Just because you're using VMs doesn't mean you're now dealing with state.

It's 100% possible to have stateless VMs running in an auto-scaling instance group (in GCP speak, I forget what AWS calls them)

kortilla 3 months ago | parent | next [-]

Once you have the tools to manage all of that, you effectively have kubernetes. Container vs VM is largely irrelevant to what the op is complaining about when it comes to k8s.

People that don’t like k8s tend to be fine with docker. It’s usually that they don’t like declarative state or thinking in selectors and other abstractions.

pdimitar 3 months ago | parent [-]

Quite the contrary, I support declarative configuration and code-reviewable infrastructure changes but k8s is just too much for me.

I paired with one of our platform engineers several months ago. For a simple app that listens on Kafka, stores stuff in PostgreSQL and only has one exposed port... and that needed at least 8 YAML files. Ingress, service ports and whatever other things k8s feels should be described.
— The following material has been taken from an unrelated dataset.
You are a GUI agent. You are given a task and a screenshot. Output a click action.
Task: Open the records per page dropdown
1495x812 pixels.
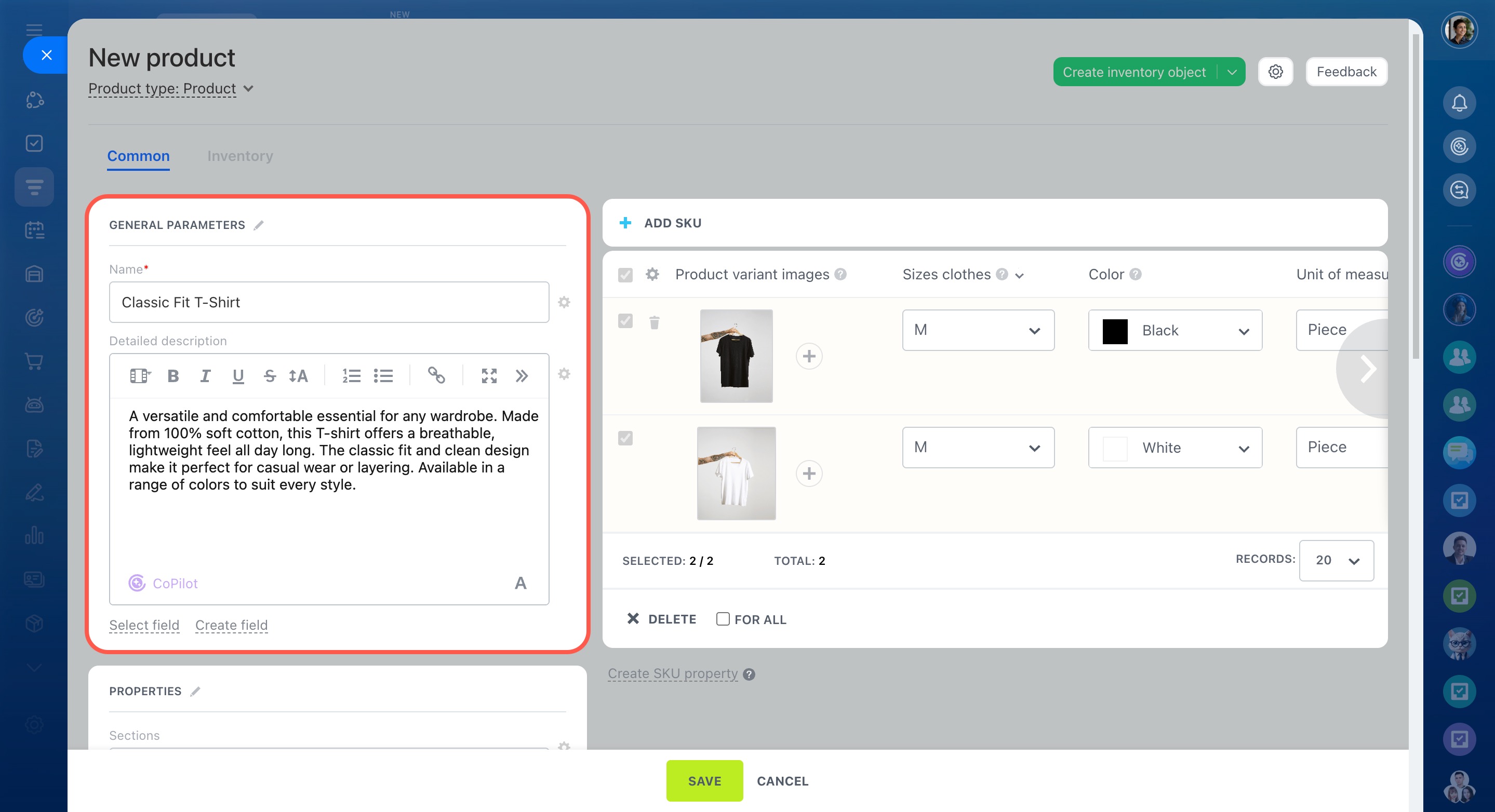coord(1336,560)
I forgot almost all of them the same day.

I don't doubt that doing it every day will have me get used to it and even find it intuitive, I suppose. But it's absolutely not coming natural to me.
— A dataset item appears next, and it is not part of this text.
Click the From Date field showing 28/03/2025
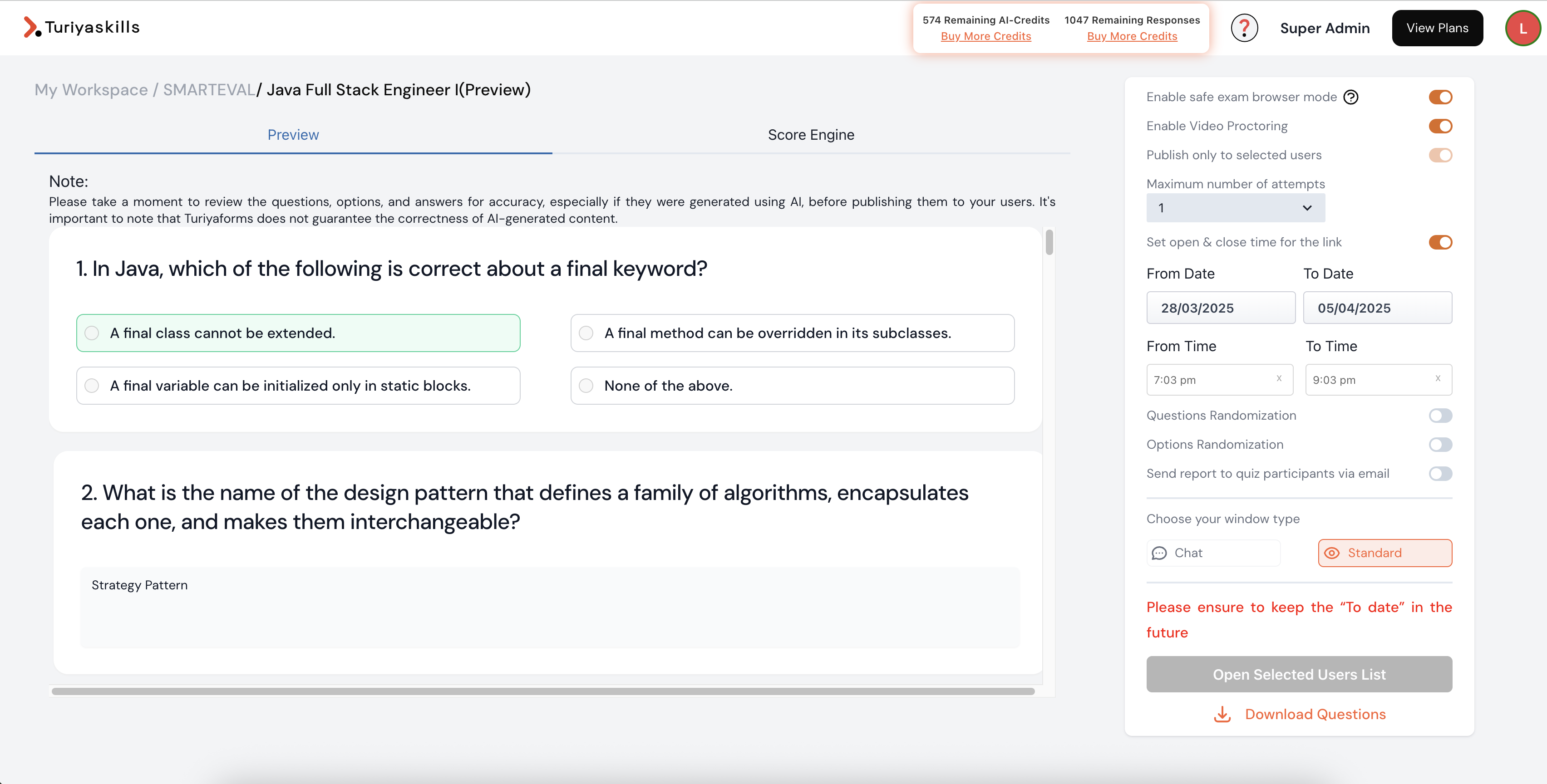Viewport: 1547px width, 784px height. click(1220, 307)
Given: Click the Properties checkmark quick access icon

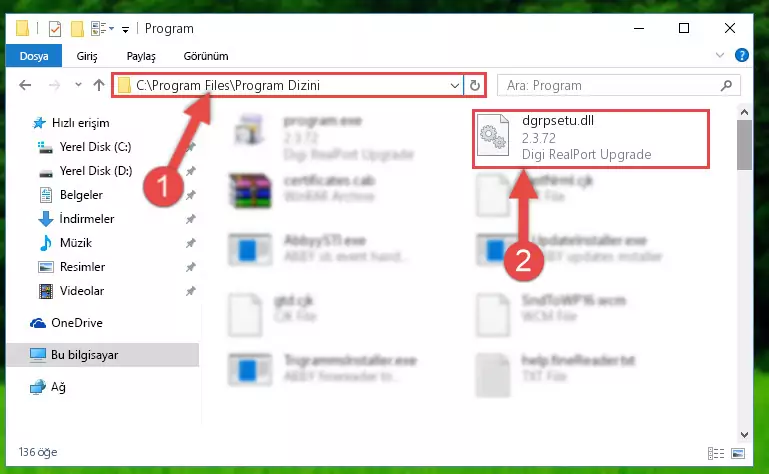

I'd vastly prefer just a single config block with a declarative DSL in it, a la nginx or Caddy, and describe all these service artifacts in one place. (Or similar to a systemd service file.)

Too many files. Fold stuff in much less of them and I'll probably become an enthusiastic k8s supporter.

everfrustrated 3 months ago | parent | prev [-]

In the beginning AWS didn't even support state on their VMs! All VMs were ephemeral with no state persistence when terminated. They later introduced EBS to allow for the more classic enterprise IT use cases.

tombert 3 months ago | parent | prev | next [-]

Sure, because Kubernetes is convoluted and not fun and is stupidly bureaucratic. I might learn to enjoy being kicked in the balls if I practiced enough but after the first time I don't think I'd like to continue.

> This is terrible behavior. Its not any different from yanking out pam modules because you’re getting SSH auth failures caused by a bad permission on an SSH key.

Sure, I agree, maybe they should make the entire process less awful then and easier to understand. If they're providing a framework to do distributed systems "correctly" then don't make it easy for someone whose heart really isn't into it to screw it up.

> K8s isn’t there for 10s of millions of users. It’s there so you’re not dependent on some bespoke VM state. It also allows you to do code review on infra changes like port numbers being exposed, etc.

That's true of basically any container stuff or orchestration stuff, but sure.

Kubernetes just screams to me as suffering from a "tool to make it look like I'm doing a lot of work". I have similar complaints with pretty much all Java before Java ~17 or so.

I'm not convinced that something like k8s has to be as complicated as it is.

kortilla 3 months ago | parent [-]

> Sure, because Kubernetes is convoluted and not fun and is stupidly bureaucratic.

Describe what you think bureaucratic means in a tool.

> I might learn to enjoy being kicked in the balls if I practiced enough

This is the same thing people say who don’t want to learn command line tools “because they aren’t intuitive enough”. It’s a low brow dismissal holding you back.

tombert 3 months ago | parent [-]

When I say “bureaucratic”, I mean having to edit multiple files for something that doesn’t seem like it should be very complicated.

xorcist 3 months ago | parent | prev [-]

> It’s there so you’re not dependent on some bespoke VM state. It also allows you to do code review on infra changes like port numbers being exposed

That's simply not true.

Every Kubernetes cluster I have seen and used gives a lot more leeway for the runtime state to change than a basic Ansible/Salt/Puppet configuration, just due to the sheer number of components involved. Everything from Terraform to Istio and ArgoCD are all changed in their own little unique way with their unique possibilities for state changes.

Following GitOps in the Kubernetes ecosystem is something that requires discipline.

> environments where “maintenance downtime” is acceptable and there are only one or two people that actually adjust the configurations

Yes, because before Kubernetes that was how all IT was done? A complete clown show, amirite?